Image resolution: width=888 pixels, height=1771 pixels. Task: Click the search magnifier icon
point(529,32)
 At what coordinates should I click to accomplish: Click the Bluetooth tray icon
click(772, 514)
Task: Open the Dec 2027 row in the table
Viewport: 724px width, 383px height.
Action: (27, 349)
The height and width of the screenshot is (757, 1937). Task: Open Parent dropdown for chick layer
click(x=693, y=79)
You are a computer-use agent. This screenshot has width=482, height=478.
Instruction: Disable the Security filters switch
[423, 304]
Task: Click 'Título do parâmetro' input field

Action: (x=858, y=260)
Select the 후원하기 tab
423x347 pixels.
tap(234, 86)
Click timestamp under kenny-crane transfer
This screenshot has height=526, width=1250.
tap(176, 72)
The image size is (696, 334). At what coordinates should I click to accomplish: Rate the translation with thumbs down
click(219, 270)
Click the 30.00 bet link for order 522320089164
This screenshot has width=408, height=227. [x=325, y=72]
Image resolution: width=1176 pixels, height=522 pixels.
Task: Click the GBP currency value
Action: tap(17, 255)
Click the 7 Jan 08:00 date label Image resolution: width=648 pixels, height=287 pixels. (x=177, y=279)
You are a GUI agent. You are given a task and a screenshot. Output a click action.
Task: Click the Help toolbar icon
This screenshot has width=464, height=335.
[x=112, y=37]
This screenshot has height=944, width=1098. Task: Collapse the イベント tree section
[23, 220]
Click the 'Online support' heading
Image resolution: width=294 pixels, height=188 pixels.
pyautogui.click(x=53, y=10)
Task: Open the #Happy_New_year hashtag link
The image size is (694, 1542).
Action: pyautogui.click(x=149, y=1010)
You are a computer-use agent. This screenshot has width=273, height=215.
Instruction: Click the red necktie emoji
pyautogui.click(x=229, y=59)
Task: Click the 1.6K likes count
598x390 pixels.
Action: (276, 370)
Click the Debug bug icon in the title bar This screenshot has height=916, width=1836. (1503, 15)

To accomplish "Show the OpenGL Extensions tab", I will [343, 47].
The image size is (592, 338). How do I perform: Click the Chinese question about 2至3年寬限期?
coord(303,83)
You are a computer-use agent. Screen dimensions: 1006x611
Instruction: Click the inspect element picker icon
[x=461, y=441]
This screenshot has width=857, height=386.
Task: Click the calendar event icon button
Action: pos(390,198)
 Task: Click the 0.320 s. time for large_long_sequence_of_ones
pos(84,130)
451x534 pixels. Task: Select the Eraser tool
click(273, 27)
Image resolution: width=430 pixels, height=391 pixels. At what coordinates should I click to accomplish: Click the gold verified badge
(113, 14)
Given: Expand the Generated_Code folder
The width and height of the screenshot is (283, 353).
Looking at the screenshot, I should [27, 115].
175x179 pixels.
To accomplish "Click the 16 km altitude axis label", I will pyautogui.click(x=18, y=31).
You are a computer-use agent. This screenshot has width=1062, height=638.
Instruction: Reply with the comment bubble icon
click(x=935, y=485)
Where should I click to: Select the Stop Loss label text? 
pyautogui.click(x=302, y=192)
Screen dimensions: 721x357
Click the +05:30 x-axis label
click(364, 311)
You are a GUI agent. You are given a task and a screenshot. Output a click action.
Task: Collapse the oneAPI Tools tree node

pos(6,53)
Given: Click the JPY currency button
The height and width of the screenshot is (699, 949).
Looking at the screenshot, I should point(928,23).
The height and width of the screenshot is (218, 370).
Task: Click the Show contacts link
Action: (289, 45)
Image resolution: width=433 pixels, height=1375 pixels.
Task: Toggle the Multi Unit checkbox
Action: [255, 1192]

◇ ◇ ◇ ◇

*Stated goal:*
Collect every line of the material above that contains the string "Instruction", and copy each such line in full.

*Response to this task:*
Instruction: Disable the Security filters switch
Instruction: Click the red necktie emoji
Instruction: Click the inspect element picker icon
Instruction: Reply with the comment bubble icon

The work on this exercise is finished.